§ **Task to complete**: Could you transcribe, word for word, the part of the records that opens with the line containing "Task: Click the red pin above Bolu Merkez" and closes with the line containing "Action: click(x=325, y=517)", including both of those lines? Leave the pictures out.

§ **Data supplied**:
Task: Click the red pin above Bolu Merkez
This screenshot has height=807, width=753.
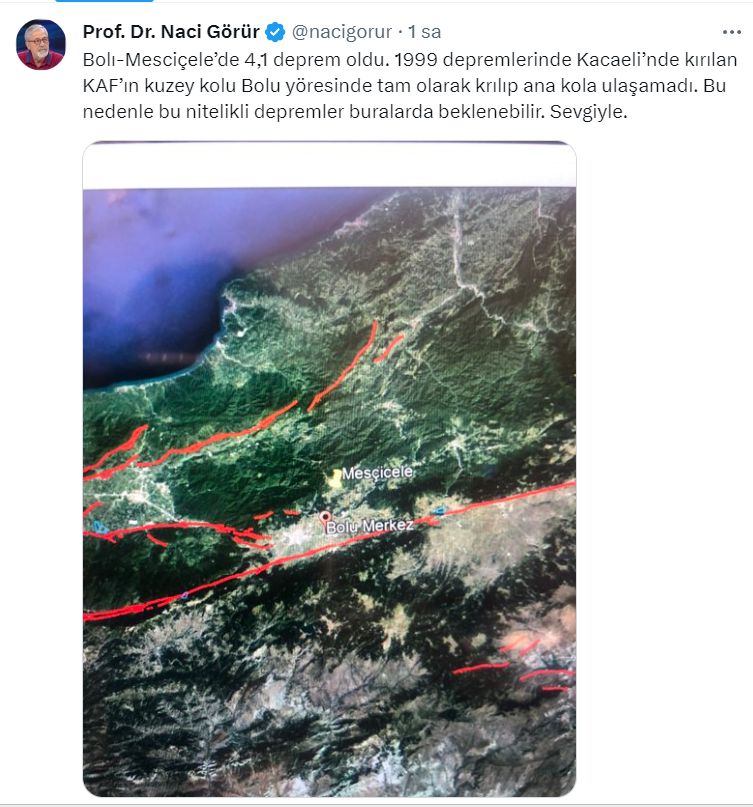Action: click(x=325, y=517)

* * *

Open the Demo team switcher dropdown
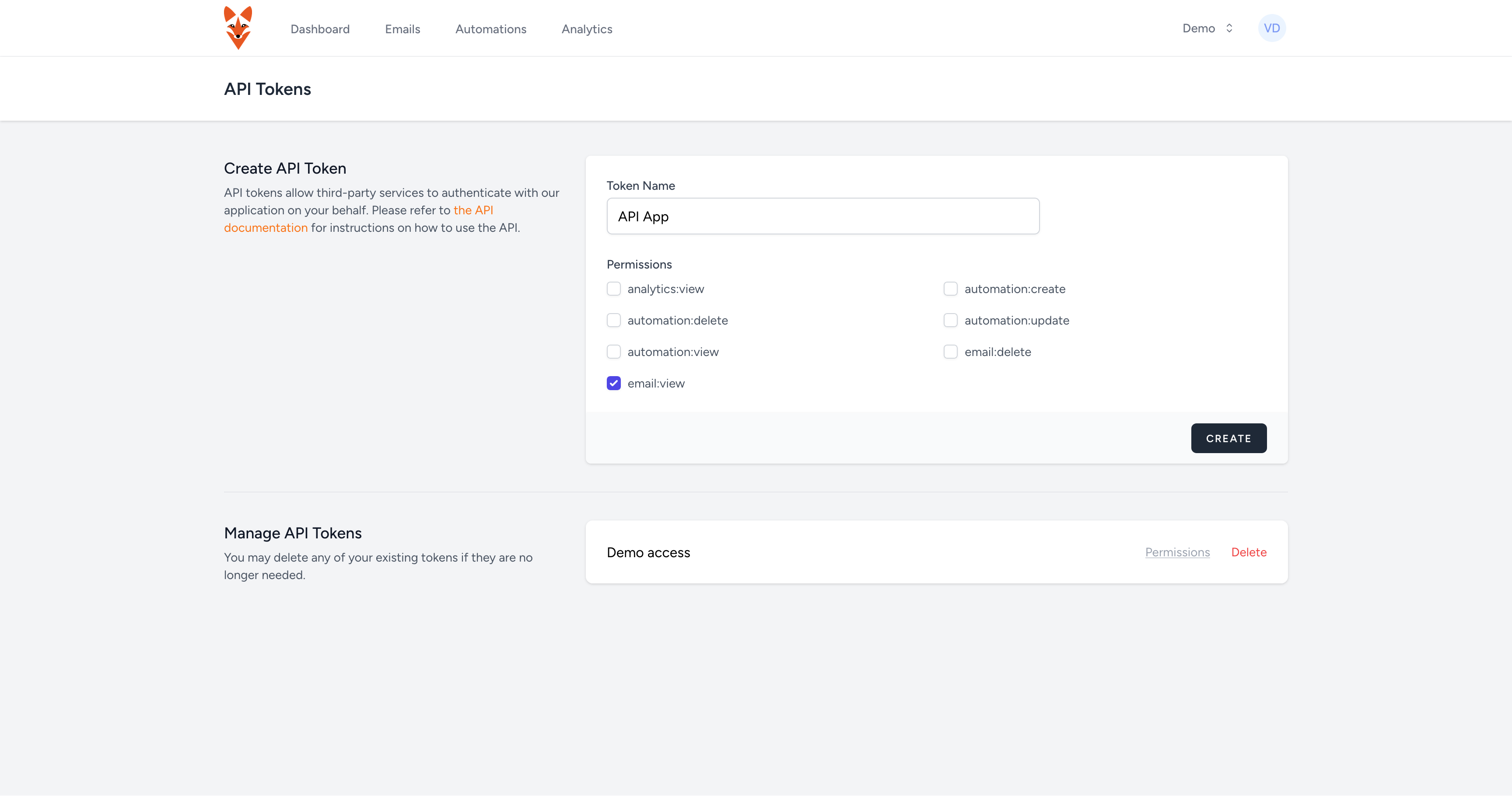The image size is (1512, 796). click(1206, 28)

§ **Complete response**:
Task: Click the red pin above Bolu Merkez
This screenshot has height=807, width=753.
Action: click(x=325, y=517)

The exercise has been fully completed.